An early seventeenth-century house in south-west London, or at least these days in London; in its heyday it was in the village of Ham just east of the town of Richmond, on the River Thames. At its height in the 1670s it was the home of the Duke and Duchess of Lauderdale, political and social leaders of the day. Its importance today is that both house and garden have been preserved largely intact since that period. It now belongs to the National Trust and is undergoing careful long-term restoration to that state.

The gardens are curious and unfamiliar to the present-day eye, because few such gardens survived the following centuries without being turned into vast sweeps of grass and grand avenues, or subsequent romantic wild grottos, or both. Ham House has the rather stilted look that comes from being composed mostly of geometrical portions, marked by tubs and urns and topiary. In its own day the emphasis was as much on smell as on sight in the choice of flowers.

Beyond the south facade of the house the main part is platts, or flat plots of grass divided by paths and marked by statues at each corner. The statuary is one of the victims of its slow decline in previous years, as the Duchess needed to pay her debts, and only now are the National Trust planning to restore as much of it as they can.

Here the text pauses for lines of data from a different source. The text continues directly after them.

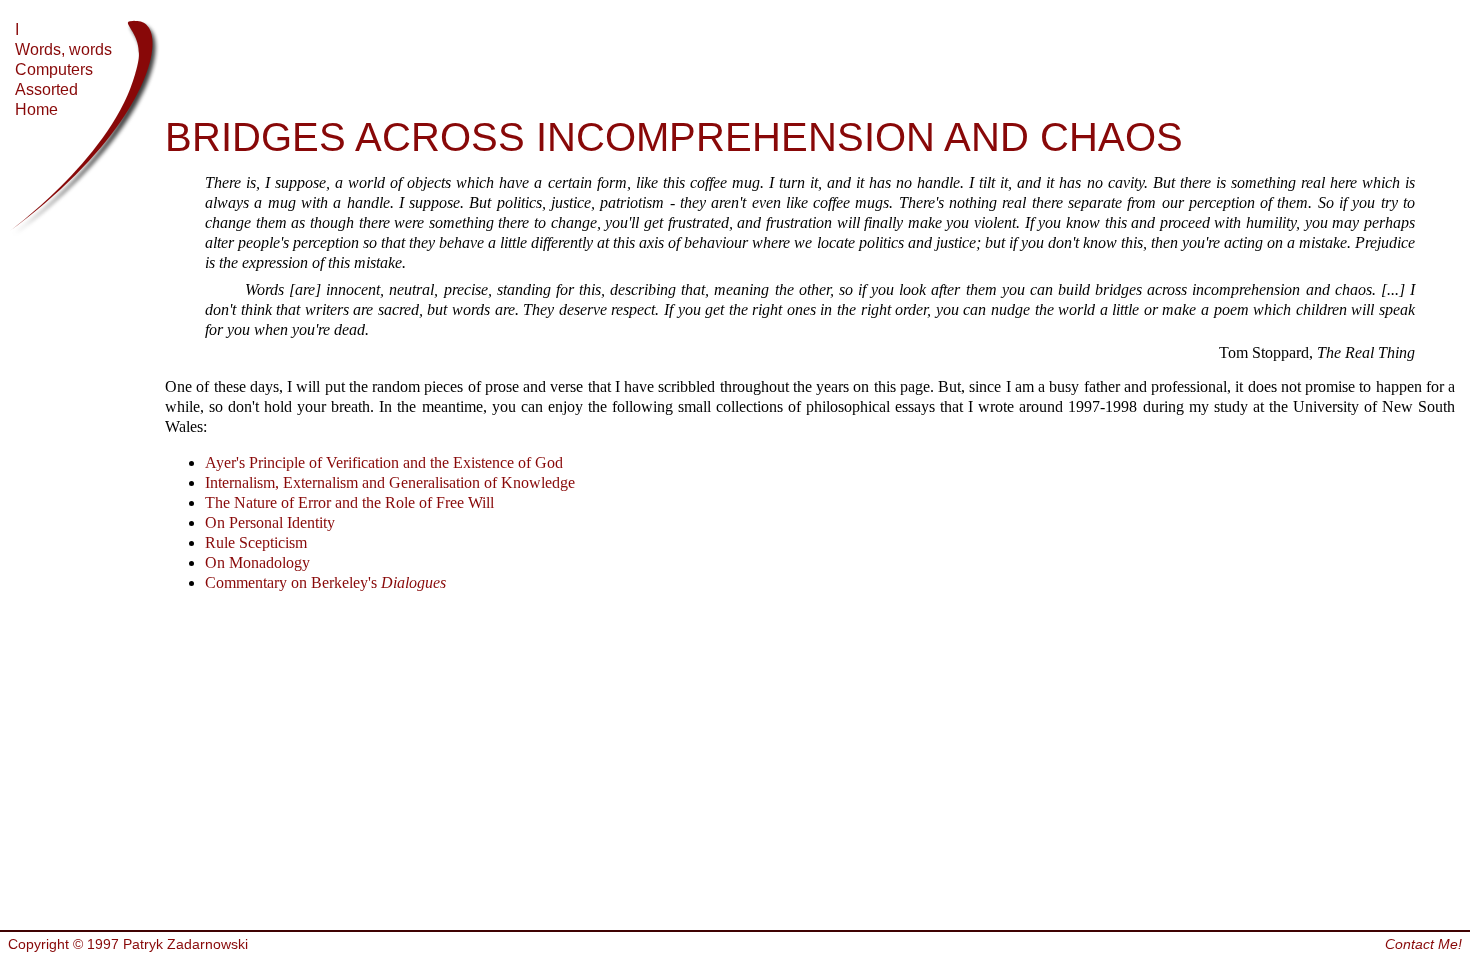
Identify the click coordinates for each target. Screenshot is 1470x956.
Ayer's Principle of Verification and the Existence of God (384, 462)
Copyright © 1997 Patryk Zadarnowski (128, 944)
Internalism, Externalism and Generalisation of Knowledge (390, 482)
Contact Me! (1423, 944)
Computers (54, 69)
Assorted (46, 89)
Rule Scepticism (256, 542)
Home (36, 109)
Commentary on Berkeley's (325, 582)
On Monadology (257, 562)
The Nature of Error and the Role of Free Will (349, 502)
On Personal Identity (270, 522)
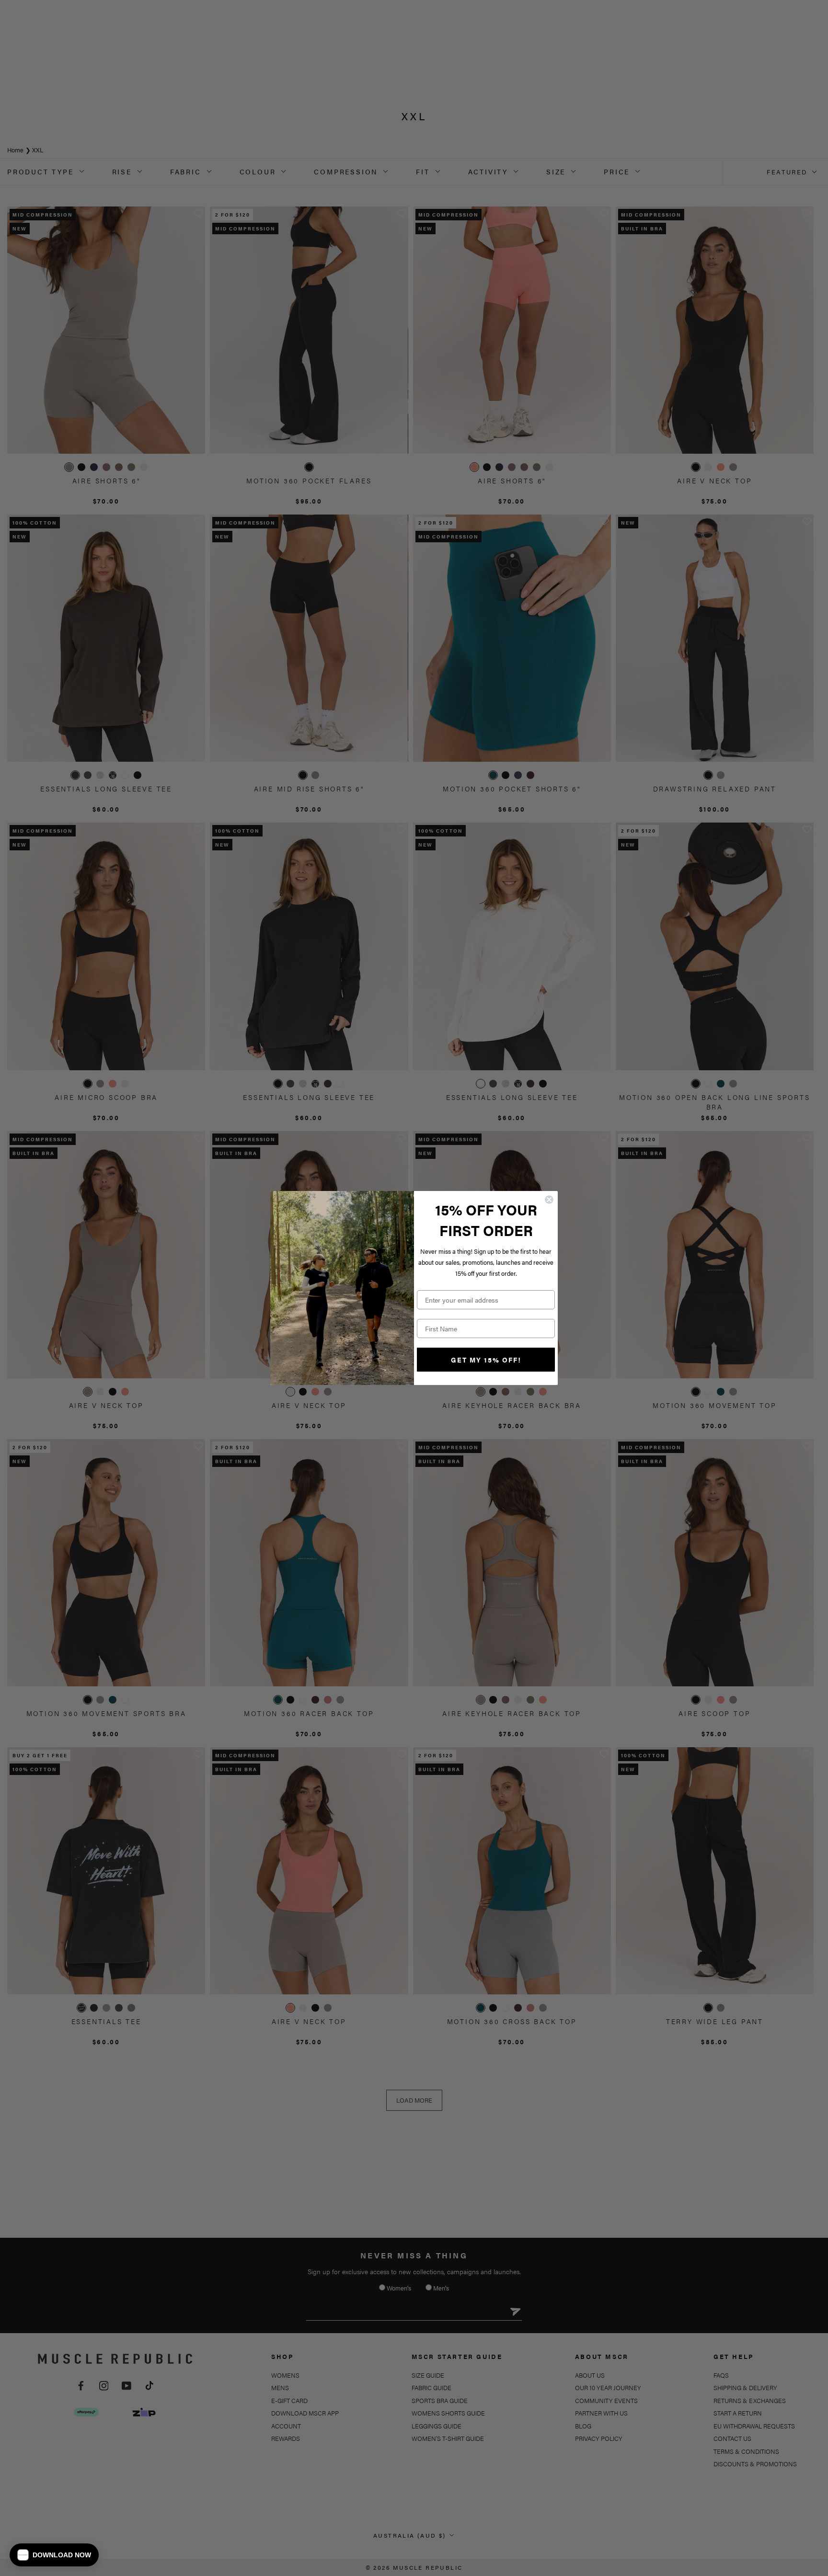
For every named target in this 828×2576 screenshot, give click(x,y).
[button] (54, 2554)
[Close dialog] (549, 1199)
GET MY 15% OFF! (486, 1359)
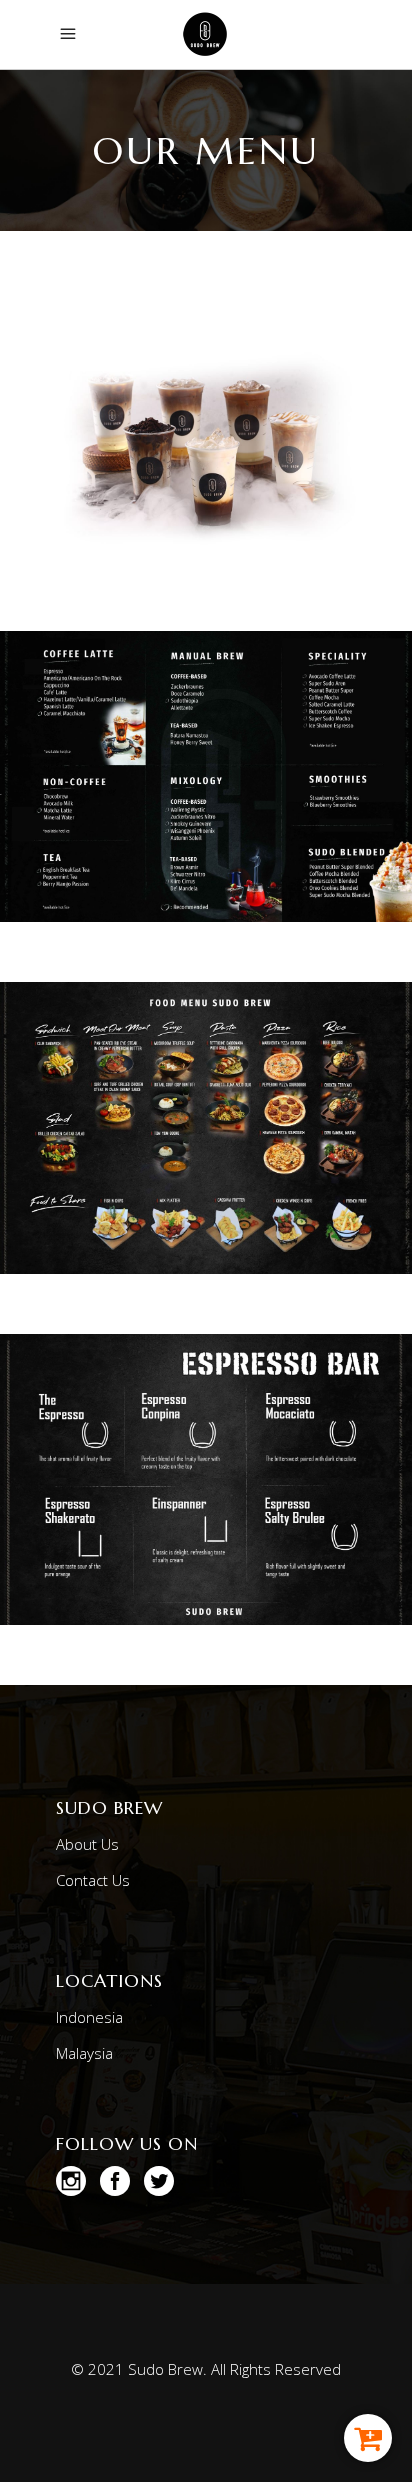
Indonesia (89, 2017)
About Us (87, 1844)
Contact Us (93, 1880)
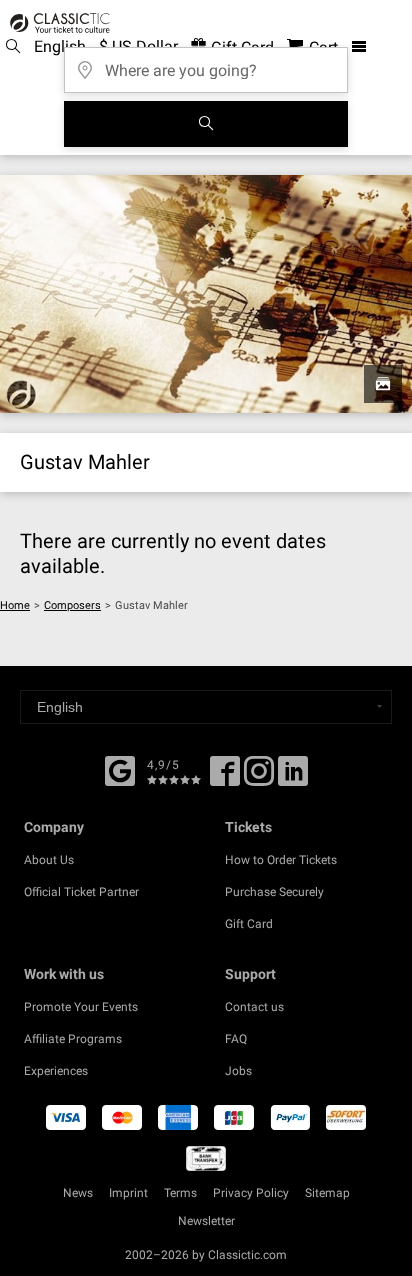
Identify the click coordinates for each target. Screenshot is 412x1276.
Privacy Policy (251, 1193)
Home (15, 605)
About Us (49, 860)
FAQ (236, 1039)
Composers (72, 605)
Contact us (254, 1007)
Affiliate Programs (73, 1039)
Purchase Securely (274, 892)
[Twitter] (259, 778)
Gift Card (249, 924)
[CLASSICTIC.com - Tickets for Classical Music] (57, 23)
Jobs (238, 1071)
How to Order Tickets (281, 860)
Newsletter (206, 1221)
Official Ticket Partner (81, 892)
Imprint (128, 1193)
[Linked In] (293, 778)
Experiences (56, 1071)
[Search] (206, 124)
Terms (180, 1193)
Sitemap (327, 1193)
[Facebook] (120, 769)
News (78, 1193)
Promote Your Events (81, 1007)
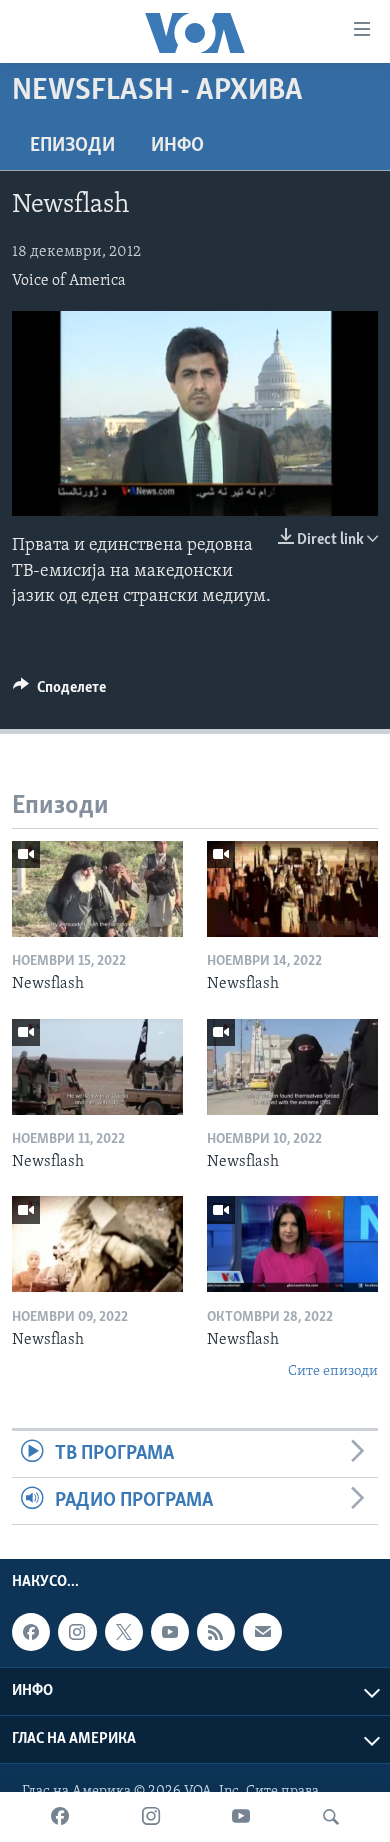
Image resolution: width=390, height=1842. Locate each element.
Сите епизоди (333, 1371)
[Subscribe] (262, 1632)
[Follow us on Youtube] (170, 1632)
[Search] (331, 1817)
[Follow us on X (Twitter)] (124, 1632)
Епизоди (72, 146)
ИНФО (177, 146)
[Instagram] (151, 1817)
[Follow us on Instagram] (77, 1632)
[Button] (59, 692)
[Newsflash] (97, 889)
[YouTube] (241, 1817)
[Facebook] (60, 1817)
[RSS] (216, 1632)
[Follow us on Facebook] (31, 1632)
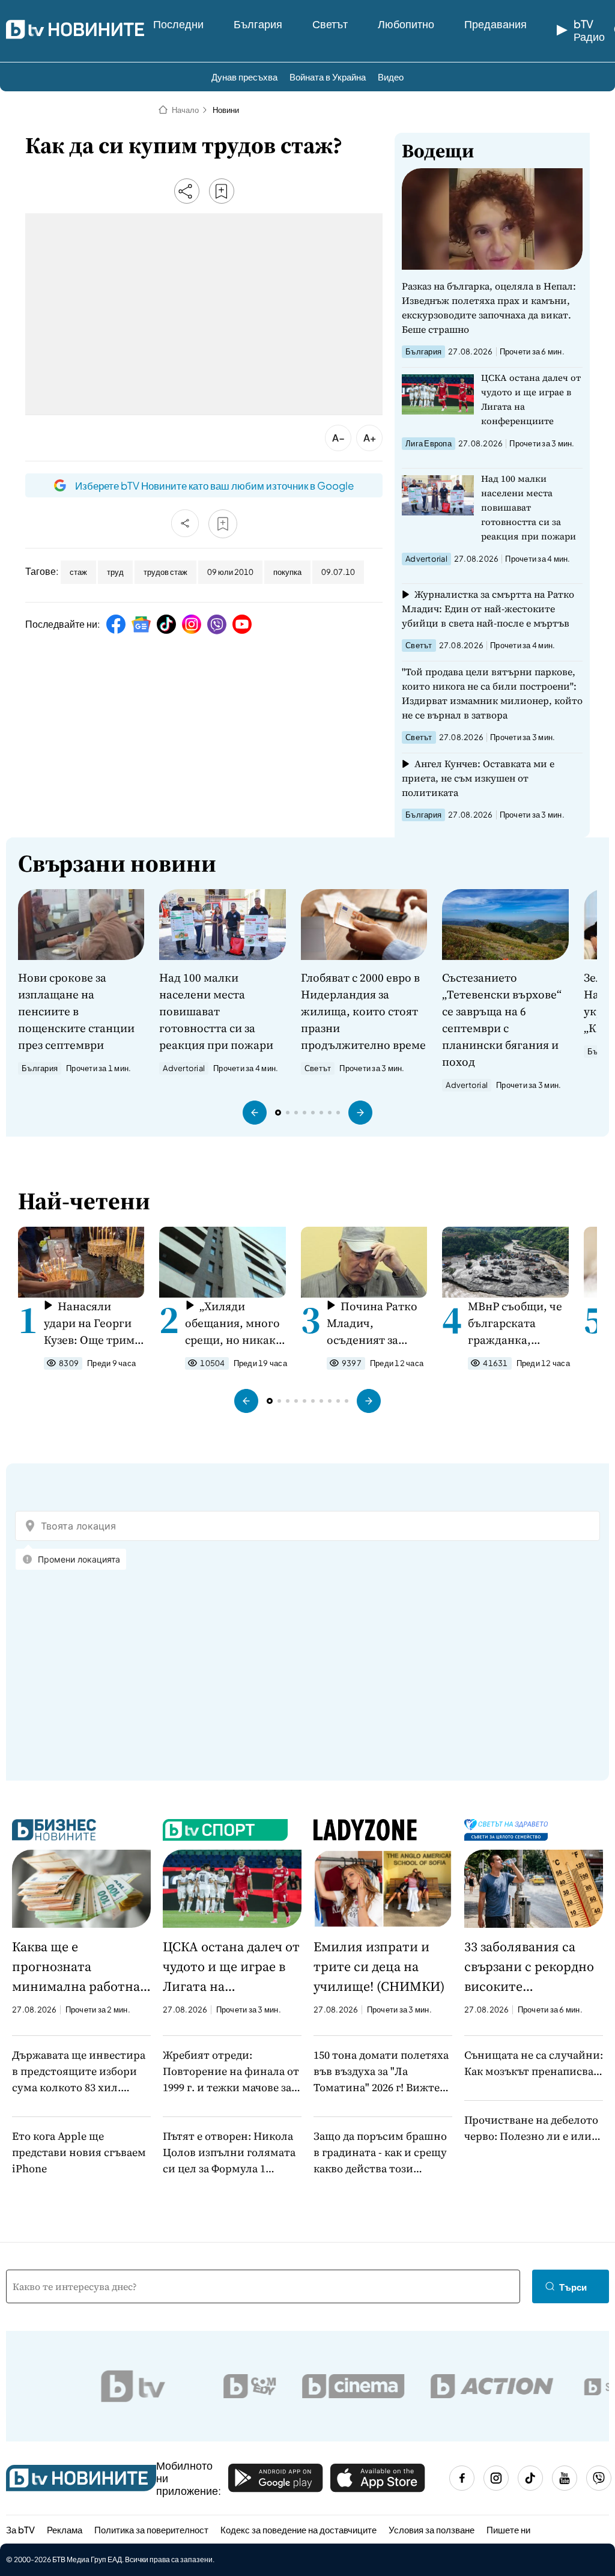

It still has many statues in niches in the courtyard at its northern entrance, approached by spacious lime avenues.

The platts lead to a "wilderness", so called, a peculiar conceit borrowed from French fashionable gardens of the time. Splayed segments radiate from a centre, each segment surrounded by a low hedge, and filled with flowers and grass running wild, symbolising the taming of the wilderness. To the west is a cherry garden, named from its main tree inhabitants, and to the east are vegetable gardens and the orangery, one of the earliest surviving orangeries, except that it's now the inevitable National Trust tea-room.

Nearby, just across the river, is another fine house at Marble Hill Park, also open to the public.